Diretrizes para a Verificação de Idade na Internet
Uma recente consulta pública promovida pelo governo federal revelou a complexidade envolvida na verificação da idade de usuários online. O levantamento, realizado entre 15 de outubro e 14 de novembro do ano passado, concluiu que não é viável estabelecer uma única regra rígida para a aferição de idade em sites ou aplicativos. Os participantes sugeriram que a abordagem deve ser adaptativa, com um rigor maior em plataformas que apresentam riscos elevados.
Por exemplo, um fórum voltado para adultos requereria um método de verificação mais estrito do que um site de receitas. O resultado dessa consulta foi compartilhado em um evento realizado em São Paulo no dia 11 de janeiro, onde as contribuições da sociedade civil foram consideradas fundamentais para a formulação de novas diretrizes.
De acordo com Ricardo de Lins e Horta, diretor de Segurança e Prevenção de Riscos no Ambiente Digital do Ministério da Justiça e Segurança Pública, as sugestões indicam que simplesmente solicitar a declaração de idade do usuário — como um clique afirmando ser maior de 18 anos — não é o suficiente para evitar situações arriscadas. “A aferição de idade veio para ficar”, afirmou Horta, enfatizando a necessidade urgente de implementar essa verificação para proteger crianças e adolescentes de conteúdos impróprios.
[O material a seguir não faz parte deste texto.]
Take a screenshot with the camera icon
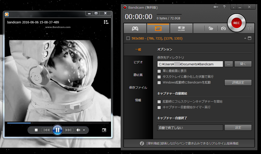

O diretor também salientou que a discussão sobre a aferição de idade está em andamento e será crucial para as regulamentações que acompanharão o Estatuto Digital da Criança e do Adolescente (ECA Digital), que entrará em vigor em 17 de março de 2024. Essa legislação está sendo elaborada em conjunto com várias entidades governamentais e busca criar uma estrutura que proteja os jovens usuários da internet.
Métodos de Aferição
Entre as estratégias discutidas, a autodeclaração é uma das mais comuns. No entanto, outras abordagens, como o uso de biometria e credenciais digitais confiáveis, também estão sendo consideradas. O objetivo é garantir que crianças e adolescentes não sejam expostos a conteúdos inadequados ou ilegais, como aqueles que envolvem exploração sexual infantil.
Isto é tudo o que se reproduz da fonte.